К А.С. Данилевскому.

"Ноября 20 (1847). Неаполь. Письмо твое от 4 октября я получил. Адрес я тебе выставил (в прежнем письме), но ты это позабыл, что с нами грешными случается. Подтверждаю тебе вновь, что я в Неаполе и остаюсь здесь по крайней мере до февраля. Потом - в дорогу Средиземным морем; и если только Бог благословит возврат мой на Русь, не подцепит меня на дороге чума, не поглотит море, не ограбят разбойники и не доконает морская болезнь, наконец, не задержат карантины, то в июне, или в июле увидимся. Писал я: "Побеседуем денька два вместе", потому что, сам знаешь, всяк из нас на этом свете - дорожний человек, куда-нибудь да держущий путь, а потому оставаться на ночлеге слишком долго, из-за того только, что приютно и тепло и попались хорошие тюфяки, есть уже баловство. У всякого есть дело, прикрепляющее его к какому-нибудь месту. Я же не зову тебя в Москву, или в Петербург, или в Неаполь, хотя (бы) мне и приятно было иметь тебя об руку. Я, хотя и не имею никакой службы, собственно говоря о формальной службе, но тем не менее должен служить в несколько раз ревностнее всякого другого. Жизнь так коротка, а я еще почти ничего не сделал из того, что мне следует сделать.

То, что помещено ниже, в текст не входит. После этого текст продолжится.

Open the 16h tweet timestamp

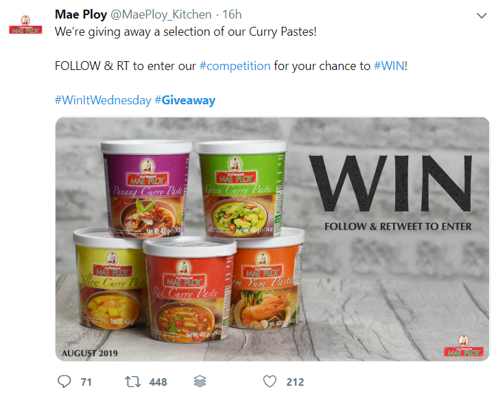click(232, 14)
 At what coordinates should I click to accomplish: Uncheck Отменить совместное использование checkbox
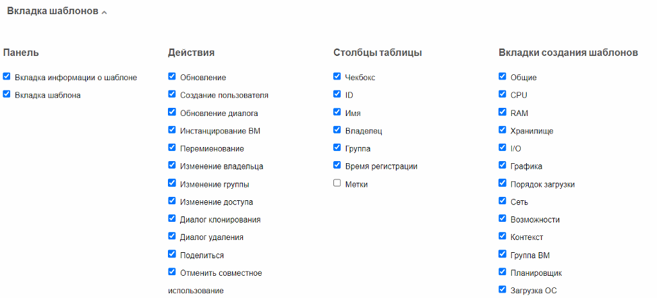click(172, 272)
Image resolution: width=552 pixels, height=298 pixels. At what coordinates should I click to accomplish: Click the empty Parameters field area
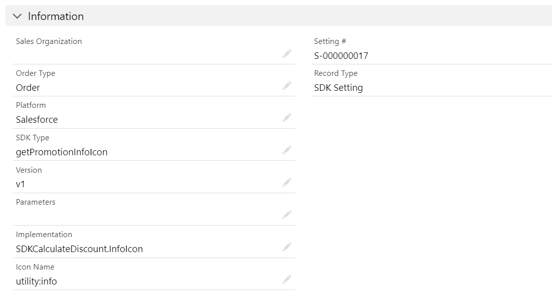point(145,216)
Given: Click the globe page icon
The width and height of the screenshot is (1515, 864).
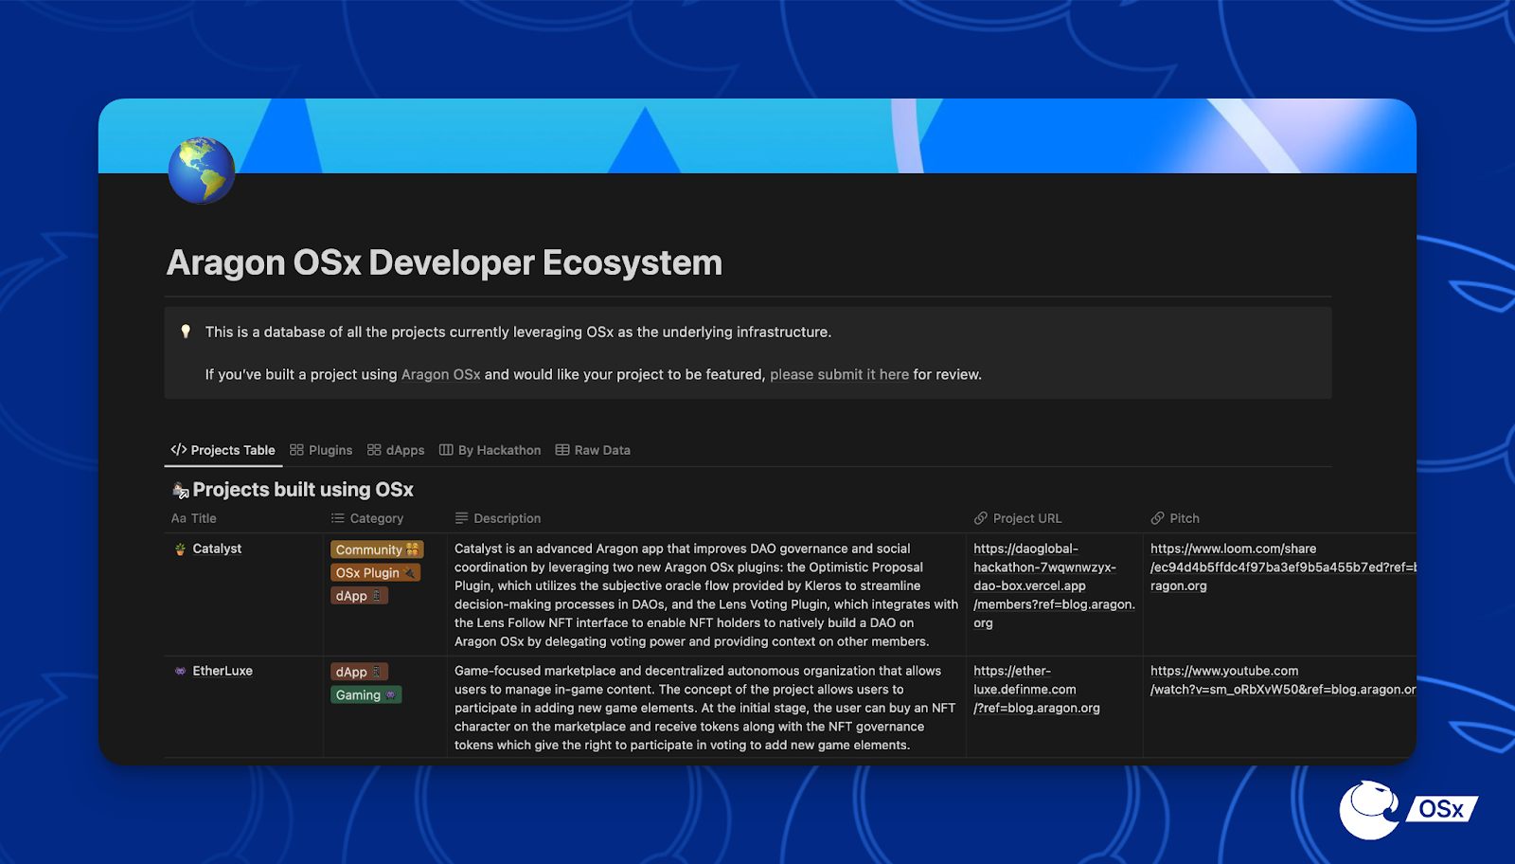Looking at the screenshot, I should tap(202, 171).
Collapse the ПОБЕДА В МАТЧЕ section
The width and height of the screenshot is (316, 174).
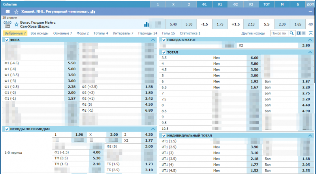pyautogui.click(x=310, y=40)
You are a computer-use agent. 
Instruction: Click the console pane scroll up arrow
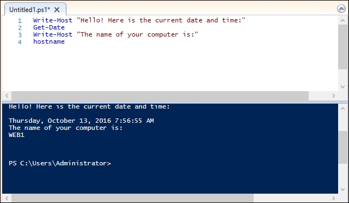pos(342,109)
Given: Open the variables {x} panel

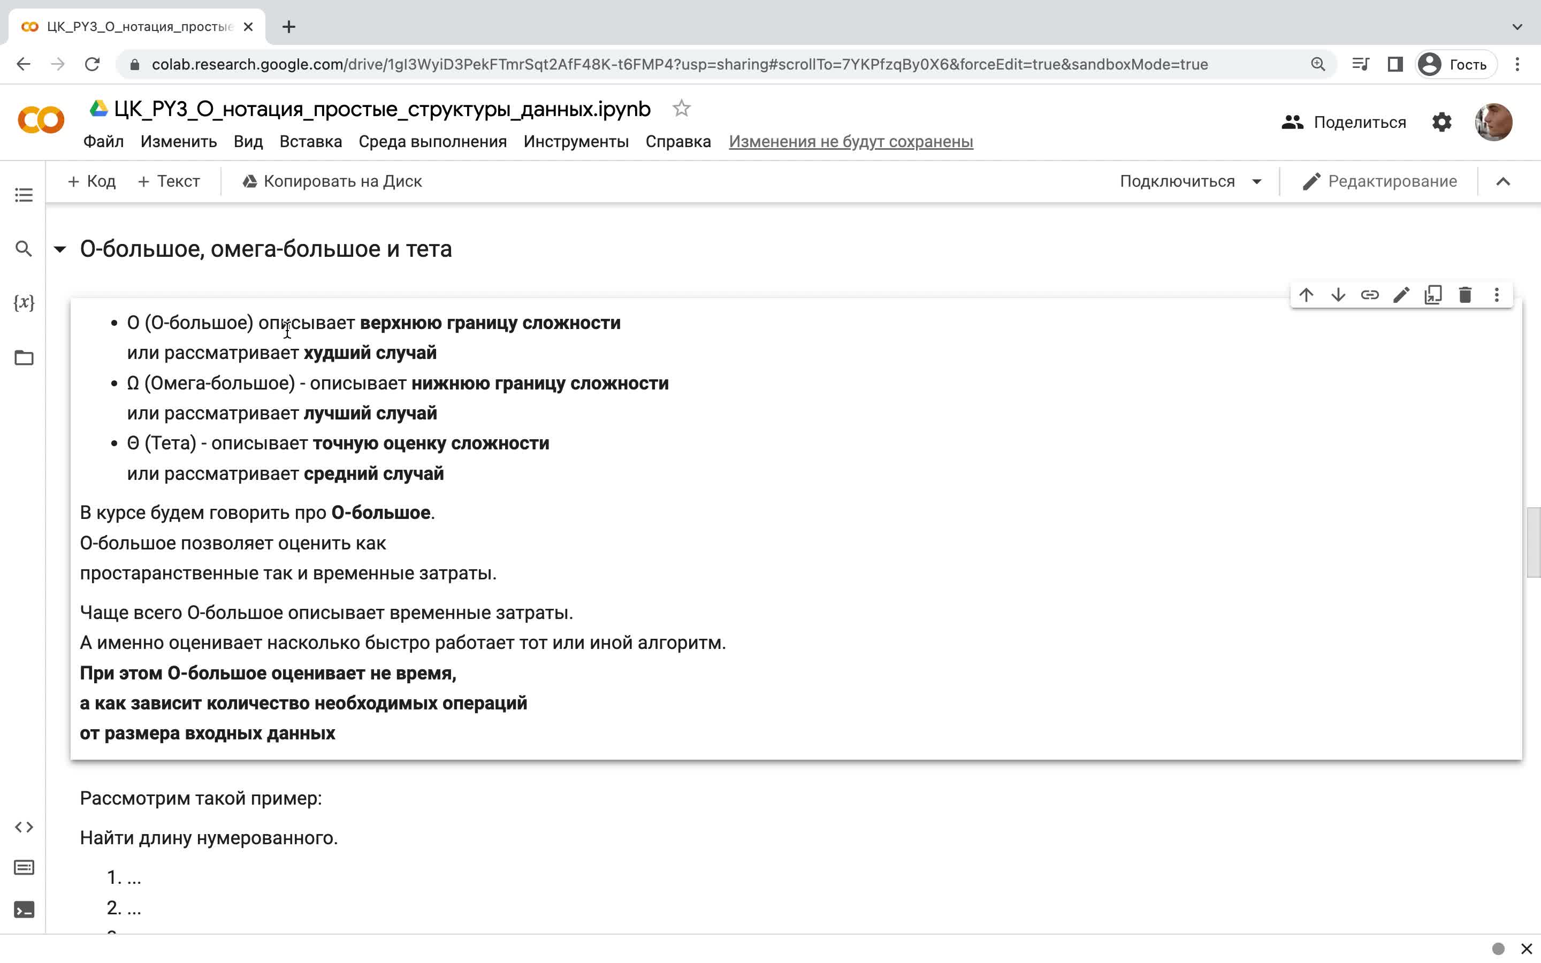Looking at the screenshot, I should point(24,302).
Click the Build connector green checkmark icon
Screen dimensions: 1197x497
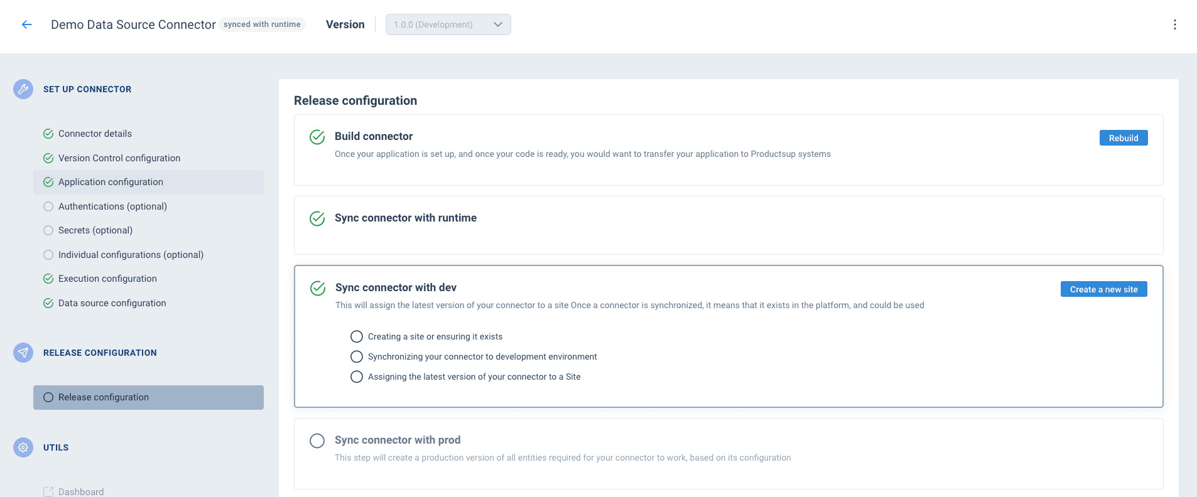pos(317,137)

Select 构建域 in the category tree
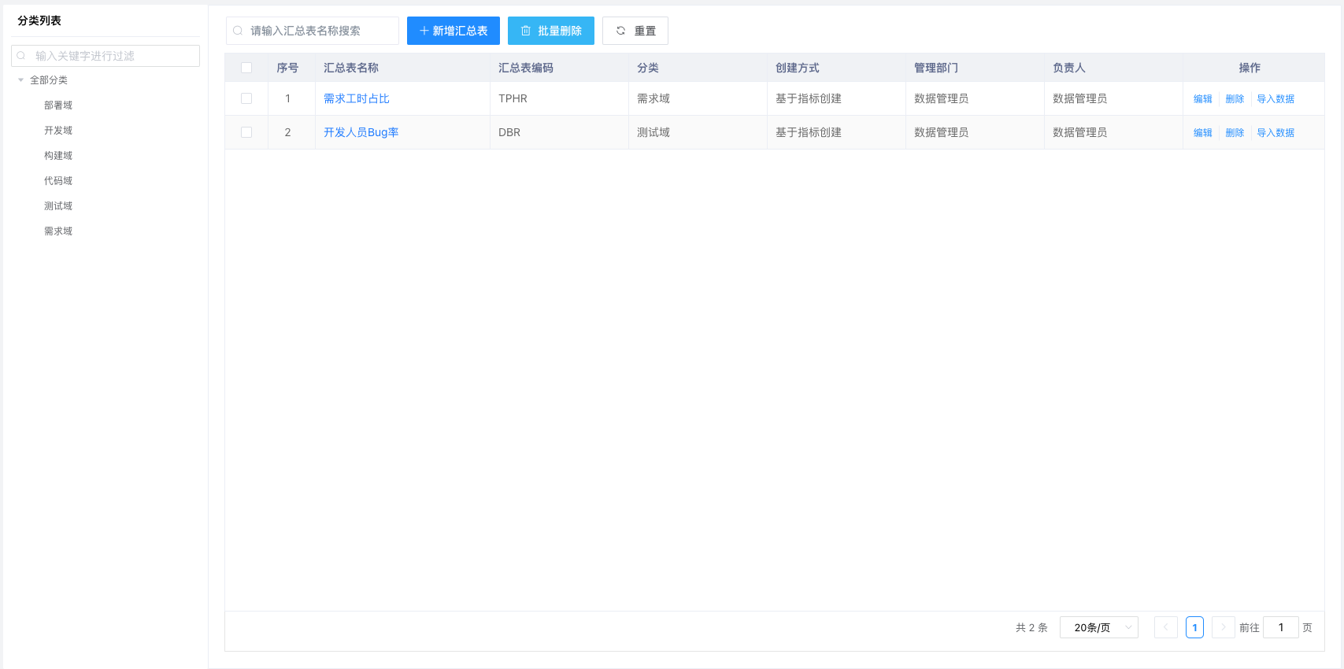(x=58, y=156)
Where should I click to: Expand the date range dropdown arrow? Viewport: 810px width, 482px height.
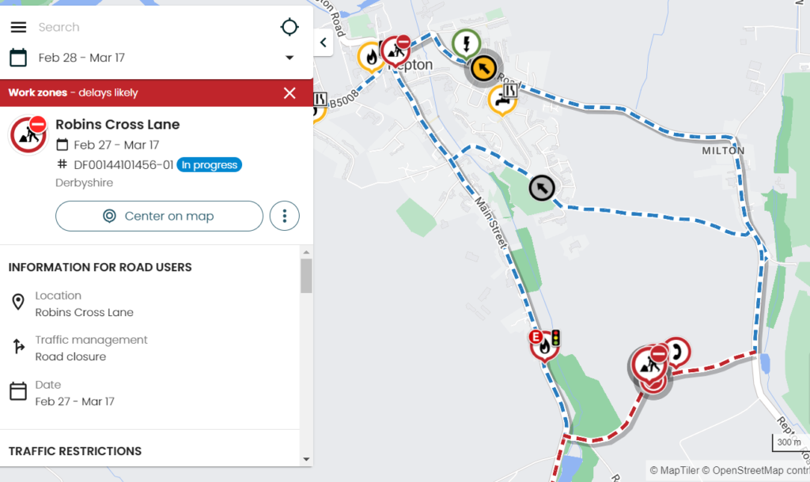(x=290, y=57)
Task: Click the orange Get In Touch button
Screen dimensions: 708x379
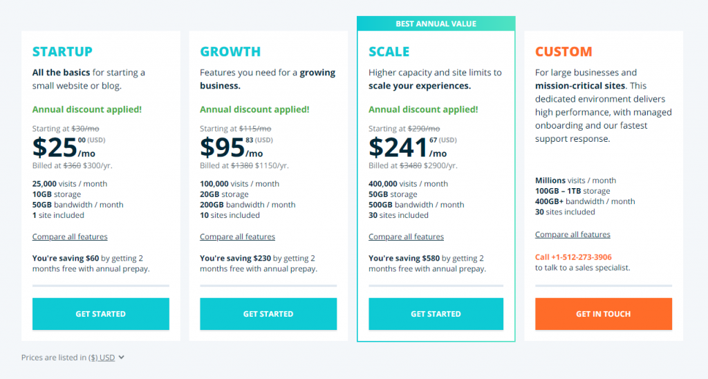Action: click(x=603, y=314)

В продолженья лета мне нужно будет непременно заглянуть в некоторые, хотя главные, углы России. Вижу необходимость существенную взглянуть на многое собственными глазами. А потому, как бы ни рад был прожить подоле в Киеве, но не думаю, чтоб удалось больше двух дней. Столько полагаю пробыть и у матушки. Осень - в Петербурге, а зиму - в Москве, если позволит, разумеется, здоровье. Если же сделается хуже - отправлюсь зимовать на юг. Теперь я должен себя холить и ухаживать за собой, как за нянькой [31], выбирая место, где лучше и удобнее работать, а не где веселей проводить время".

К П. А. Плетневу.

"Неаполь. Декабря 12 (1847). Я думал, что, по приезде в Неаполь, найду от тебя письмо; но вот уже скоро два месяца минет, как я здесь, а от тебя ни строчки, ни словечка. Что с тобой? пожалуйста не томи меня молчанием и откликнись. Мне теперь так нужны письма близких, самых близких друзей! Если я не получу, до времени моего отъезда, от тебя письма и дружеского напутствия в дорогу, мне будет очень грустно. Предстоящая дорога не легка. Я стражду сильно, когда бываю на море, а моря мне придется много. Я один; со мною нет никого, кто бы поддержал меня на пути в мои малодушные минуты, равно как и в минуты бессилия моего телесного. Если даже и письменного ободрения не пошлет мне близкая душа - это будет жестоко. Ради Бога, не медли и напиши не один раз, но два и три. Если, даст Бог, мы увидимся в наступающем 1848 году, - поблагодарю за все лично. До февраля я буду еще здесь. Адресуй в Неаполь, poste restante. А с тех пор, то есть, с половины февраля нового штиля, адресуй в Константинополь, на имя нашего посланника Титова. Денег посылать не нужно. Если не обойдусь с своими, то прибегну в Константинополе к займу. Свидетельство о жизни при сем прилагается. Вытребуй следуемые мне деньги и сто рублей серебром отправь, в скорейшем как можно времени, в город Ржев (Тверской губ.) тамошнему протоиерею Матвею Александровичу, для передачи кому следует, присоединив при сем прилагаемое письмо, а остальные присовокупи к прежним".

К отцу Матвею.

"Неаполь. Декабря 12 (1847). При этом письмеце вы получите, почтеннейший и добрейший Матвей Александрович, 100 рублей серебром. Половину этих денег прошу вас убедительно раздать бедным, то есть, беднейшим, какие вам встретятся, прося их, чтобы помолились они о здоровьи душевном и телесном того, который, от искреннего желания помочь, дал им деньги. Другую же половину, то есть, эти остальные 50 руб., разделите надвое, 25 рублей назначаю на три молебна о моем путешествии и благополучном возвращении в Россию, которые умоляю вас отслужить в продолжении великого поста и после Пасхи, как вам удобнее; 25 рублей остальные оставьте, покуда, у себя, издерживая из них только на те письма, которые вы писали, или будете писать ко мне, равно как и те, которые получали от меня и будете получать. Я вас ввел в издержки, потому что уже такое постановление: с тех не берут за письма, которые находятся за границей: за все платят вдвойне те, которые остаются в России. От того и упала на вас одного тягость. Еще раз прошу вас помолиться о благополучном путешествии моем и возвращении на родину, в Россию, в благодатном и угодном Богу состоянии душевном".